A hallmark of
Bacillus thuringiensis bacteria is the formation of one or more parasporal crystal (Cry) proteins during sporulation. The toxicity of these proteins is highly specific to insect larvae, exerting lethal effects in different insect species but not in humans or other mammals.
B. thuringiensis was isolated for the first time in 1902 by the Japanese scientist Ishiwata, who was studying the cause of mortality in silkworm larvae; thus, this disease was also called Soto disease. Ishiwata initially named this bacterium
Bacillus sotto [
6]. A few years later, in 1911, a German scientist, Ernst Berliner, isolated a bacterial strain in dead moth larvae in Mediterranean flour, located in a flour mill in the German state of Thuringia. For this reason, Ernst named this Bacillus
B. thuringiensis (Bt) [
7]. Subsequently, the probable mechanism of cytotoxic action of particular Bt inclusions, called parasporal, was shown in silkworm larvae (
Bombyx mori).
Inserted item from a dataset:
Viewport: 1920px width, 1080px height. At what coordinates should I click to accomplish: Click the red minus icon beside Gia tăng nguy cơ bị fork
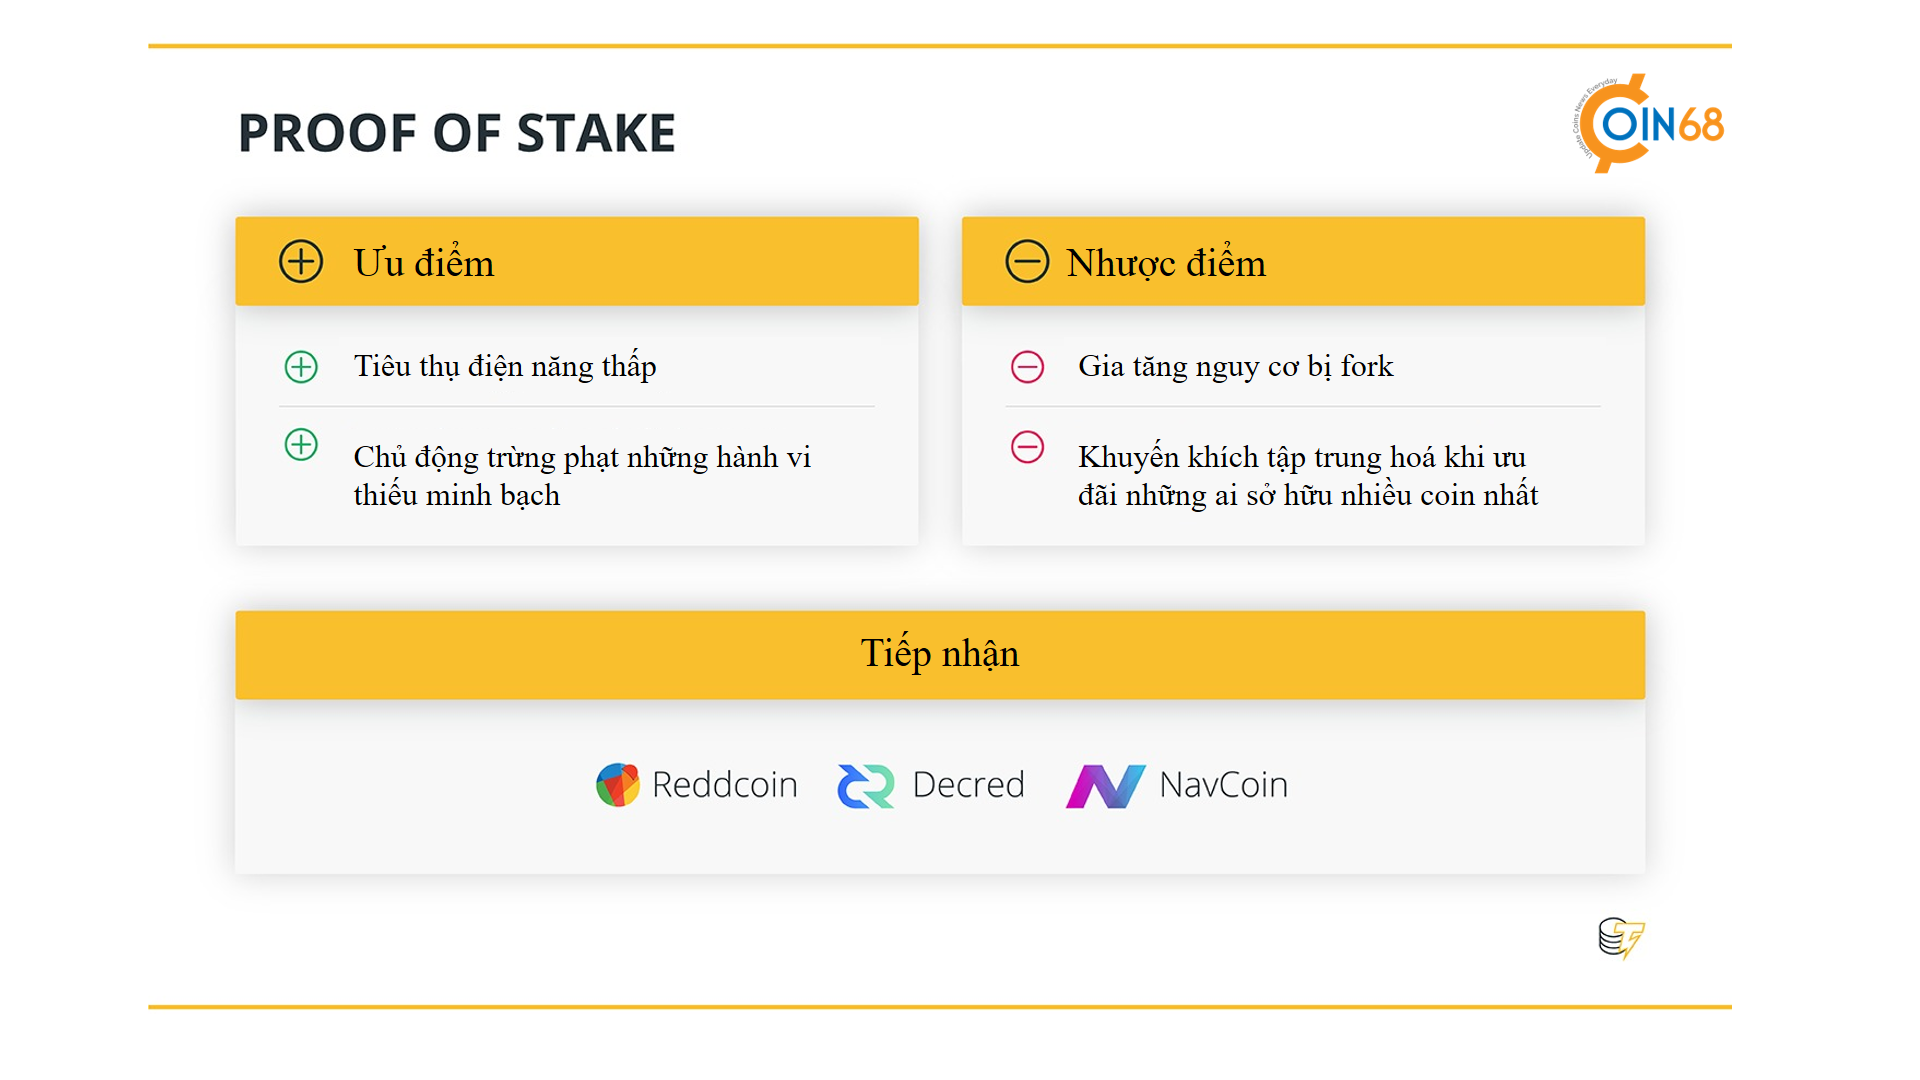coord(1027,367)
Changes in the permeability of the intestinal walls of the insect were observed, consequently causing its death. These results showed that the parasporal inclusions contained crystals of δ-endotoxin, which was the cause of the larva deaths [
8,
9]. The successful use of Bt in agriculture lies in the production of crystal proteins called Cry, which have specific cytotoxic activity against different insect orders, such as Lepidoptera, Diptera, Coleoptera, Hymenoptera, Homoptera, Orthoptera, and Mallophaga [
10,
11,
12]. In 1989, a nomenclature was proposed to classify proteins according to their sequence and specificity. In this initial nomenclature, there were only four classes. The first class included proteins with action against Lepidoptera with a size of approximately 130–140 kDa. The second class included smaller proteins (65 kDa) with activity against Lepidoptera and Diptera; this class included only two members: CryIIA and CryIIB. The third class constituted the active toxin against Coleoptera, CryIIIA. The last class was Cry1A, the members of which were closely related: they were called Cry1Aa, Cry1Ab, and Cry1Ac [
14]. The activity of Cry proteins as bioinsecticides has been widely studied [
51]; however, their other activities, such as their potential adjuvant function, have been inadequately explored. Although some experiments have confirmed their potential action as immunopotentiators [
92,
99,
101], there are many Cry proteins that have not been evaluated yet. Furthermore, in different studies, the lack of toxicity of these proteins has been demonstrated in mammals, especially humans, and it has even been shown that these proteins can generate an immune response mediated by antibodies [
108]. However, it is crucial to determine the mechanism by which Cry proteins are activated to induce an immune response, as well as to evaluate the possible risks that they could pose in the short and long term, such as allergies or other immune alterations.